This boy, who still makes my heart and stomach tie knots around each other when he throws up. Is it a virus? Does he need IV fluids? Is it finally the onset of low cortisol from hypopituitarism?
This boy, who now can almost go up or down a curb with his walker by himself–he just needs one adult hand's worth of stabilization and push, and a few words of guidance.
This boy, who I wake thinking about in the night through IEP season.
This boy, who comes along to the store to pick out Christmas tree ornaments in this first year we have had a tree. Who asks to get out of the cart so he can help. Who, when I turn back around, has removed at least seven boxes of the shiny glass balls from the shelf and is surveying and arranging them on the floor.
"John, maybe we can keep just three choices on the floor at once, because I want us to be careful with these glass balls."
"Okay." He puts one box down and picks up another. "Well, I'm Just Offering!"
(I melt a little and taste the bright, lemony taste of maturity and cuteness mixed together.)
"Oh. Um, thank you for offering these choices."

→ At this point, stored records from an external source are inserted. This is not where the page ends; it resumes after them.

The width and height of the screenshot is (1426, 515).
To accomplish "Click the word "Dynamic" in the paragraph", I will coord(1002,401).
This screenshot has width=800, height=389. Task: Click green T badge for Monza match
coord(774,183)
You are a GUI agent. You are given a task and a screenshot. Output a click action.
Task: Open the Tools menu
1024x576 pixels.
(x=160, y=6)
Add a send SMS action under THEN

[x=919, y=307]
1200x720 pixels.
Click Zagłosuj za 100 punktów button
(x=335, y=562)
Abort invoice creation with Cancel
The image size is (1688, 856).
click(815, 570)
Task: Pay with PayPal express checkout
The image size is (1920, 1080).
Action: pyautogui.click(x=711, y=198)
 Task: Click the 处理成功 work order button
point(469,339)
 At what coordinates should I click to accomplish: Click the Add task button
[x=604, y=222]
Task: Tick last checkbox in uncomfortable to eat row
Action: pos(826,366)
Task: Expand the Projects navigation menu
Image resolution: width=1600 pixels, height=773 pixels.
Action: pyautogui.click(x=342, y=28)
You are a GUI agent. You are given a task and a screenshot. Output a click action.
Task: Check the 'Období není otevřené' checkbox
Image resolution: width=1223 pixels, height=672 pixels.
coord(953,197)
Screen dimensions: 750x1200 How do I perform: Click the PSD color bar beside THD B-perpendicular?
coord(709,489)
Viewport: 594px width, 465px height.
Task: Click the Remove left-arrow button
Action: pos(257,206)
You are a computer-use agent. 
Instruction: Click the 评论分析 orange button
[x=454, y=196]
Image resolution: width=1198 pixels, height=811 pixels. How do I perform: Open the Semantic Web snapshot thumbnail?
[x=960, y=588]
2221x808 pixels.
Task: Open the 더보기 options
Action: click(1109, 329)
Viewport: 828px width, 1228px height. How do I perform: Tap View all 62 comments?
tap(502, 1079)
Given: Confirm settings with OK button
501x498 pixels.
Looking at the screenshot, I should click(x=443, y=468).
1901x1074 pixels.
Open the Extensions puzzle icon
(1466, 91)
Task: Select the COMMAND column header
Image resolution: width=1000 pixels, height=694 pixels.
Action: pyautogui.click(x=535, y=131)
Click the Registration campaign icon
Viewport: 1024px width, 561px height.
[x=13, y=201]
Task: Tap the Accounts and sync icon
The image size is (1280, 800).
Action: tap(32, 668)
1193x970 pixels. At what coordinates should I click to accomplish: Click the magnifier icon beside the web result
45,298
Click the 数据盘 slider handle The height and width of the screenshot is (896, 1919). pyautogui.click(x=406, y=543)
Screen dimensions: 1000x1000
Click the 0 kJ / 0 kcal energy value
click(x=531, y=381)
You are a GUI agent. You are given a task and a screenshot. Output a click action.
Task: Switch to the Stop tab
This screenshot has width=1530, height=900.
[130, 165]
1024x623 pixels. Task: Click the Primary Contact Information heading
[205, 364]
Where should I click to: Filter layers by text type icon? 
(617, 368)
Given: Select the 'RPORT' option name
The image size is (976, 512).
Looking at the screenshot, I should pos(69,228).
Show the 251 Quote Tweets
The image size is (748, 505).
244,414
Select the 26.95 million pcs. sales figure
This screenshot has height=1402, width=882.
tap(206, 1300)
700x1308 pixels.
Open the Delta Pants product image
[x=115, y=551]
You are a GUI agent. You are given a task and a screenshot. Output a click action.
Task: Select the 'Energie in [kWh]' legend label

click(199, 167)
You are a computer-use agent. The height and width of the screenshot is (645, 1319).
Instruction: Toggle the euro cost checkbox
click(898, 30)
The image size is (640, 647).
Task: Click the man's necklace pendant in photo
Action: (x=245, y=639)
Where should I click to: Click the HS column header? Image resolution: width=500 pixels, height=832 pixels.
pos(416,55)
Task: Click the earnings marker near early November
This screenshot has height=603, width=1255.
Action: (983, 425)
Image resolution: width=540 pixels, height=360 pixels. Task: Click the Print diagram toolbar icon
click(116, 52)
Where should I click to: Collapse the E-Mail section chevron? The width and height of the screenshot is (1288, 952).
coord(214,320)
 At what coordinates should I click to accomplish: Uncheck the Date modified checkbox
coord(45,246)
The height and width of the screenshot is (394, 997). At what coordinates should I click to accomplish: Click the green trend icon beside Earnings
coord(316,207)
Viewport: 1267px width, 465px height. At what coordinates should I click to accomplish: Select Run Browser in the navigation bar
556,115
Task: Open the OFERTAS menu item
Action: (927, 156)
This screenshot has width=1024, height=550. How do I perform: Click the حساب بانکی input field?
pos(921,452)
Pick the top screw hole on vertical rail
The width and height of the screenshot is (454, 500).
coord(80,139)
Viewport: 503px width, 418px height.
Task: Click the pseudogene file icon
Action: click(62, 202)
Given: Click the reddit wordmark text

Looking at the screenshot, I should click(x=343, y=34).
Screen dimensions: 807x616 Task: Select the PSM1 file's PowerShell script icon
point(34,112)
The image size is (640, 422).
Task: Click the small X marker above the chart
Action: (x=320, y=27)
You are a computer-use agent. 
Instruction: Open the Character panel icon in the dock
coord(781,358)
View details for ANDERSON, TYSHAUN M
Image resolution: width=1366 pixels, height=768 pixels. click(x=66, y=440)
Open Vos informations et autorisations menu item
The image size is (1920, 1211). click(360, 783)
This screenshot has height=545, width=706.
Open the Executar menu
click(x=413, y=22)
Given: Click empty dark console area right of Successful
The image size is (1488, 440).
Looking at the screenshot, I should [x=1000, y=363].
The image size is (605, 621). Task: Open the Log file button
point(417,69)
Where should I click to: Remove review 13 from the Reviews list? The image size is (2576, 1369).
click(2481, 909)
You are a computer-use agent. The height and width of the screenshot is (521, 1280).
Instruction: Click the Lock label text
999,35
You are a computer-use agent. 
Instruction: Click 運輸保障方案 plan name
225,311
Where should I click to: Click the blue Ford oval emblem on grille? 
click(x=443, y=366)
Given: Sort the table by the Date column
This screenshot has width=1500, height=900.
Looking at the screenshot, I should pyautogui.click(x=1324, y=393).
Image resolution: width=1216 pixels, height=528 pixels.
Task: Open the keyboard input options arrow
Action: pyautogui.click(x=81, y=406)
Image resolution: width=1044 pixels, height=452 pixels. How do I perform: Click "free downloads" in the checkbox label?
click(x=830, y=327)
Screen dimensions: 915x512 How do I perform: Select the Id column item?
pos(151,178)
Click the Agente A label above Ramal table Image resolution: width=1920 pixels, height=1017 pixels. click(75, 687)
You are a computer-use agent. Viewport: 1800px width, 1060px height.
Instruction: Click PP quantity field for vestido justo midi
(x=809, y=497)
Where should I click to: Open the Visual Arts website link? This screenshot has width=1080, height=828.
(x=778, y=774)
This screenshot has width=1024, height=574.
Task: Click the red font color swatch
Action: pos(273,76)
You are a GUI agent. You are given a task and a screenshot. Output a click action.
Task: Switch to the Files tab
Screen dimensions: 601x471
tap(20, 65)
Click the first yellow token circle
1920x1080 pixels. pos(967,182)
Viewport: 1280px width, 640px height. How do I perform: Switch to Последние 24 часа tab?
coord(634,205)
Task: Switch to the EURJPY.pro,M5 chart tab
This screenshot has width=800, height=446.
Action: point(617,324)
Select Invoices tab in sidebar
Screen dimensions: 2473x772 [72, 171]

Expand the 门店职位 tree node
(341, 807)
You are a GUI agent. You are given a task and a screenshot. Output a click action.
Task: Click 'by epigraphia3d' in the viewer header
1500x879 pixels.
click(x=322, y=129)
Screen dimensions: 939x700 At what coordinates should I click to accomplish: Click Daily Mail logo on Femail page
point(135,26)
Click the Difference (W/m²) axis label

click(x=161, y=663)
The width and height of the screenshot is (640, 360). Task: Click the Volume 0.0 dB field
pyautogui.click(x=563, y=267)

This boy, who one year ago amazed me by singing "The Christmas Song" when he had only been talking for a year, who now sings in excellent pitch and rhythm (for a five-year-old), improvises lyrics, and learns new songs quickly. Who demonstrated this last week when we were driving. From the back seat came his sweet little voice in a new Christmas carol:
"Weee...Wish you a merry fartmas, we wish you a merry fartmas, we wish you a merry fartmas, from the bottom of our butt!"
Horrified, I tried not to laugh, and when that failed, tried not to laugh audibly.
This boy, who sometimes is not paying attention, and sometimes is paying attention when I least expect it. On the way to Thanksgiving dinner I told Sister, "I think there's something wrong with that cheesecake we made. It's kind of too bitter. I don't know if I like it."
With impeccable timing, John contributed, "Aw, mom, you'll like it when you're older!"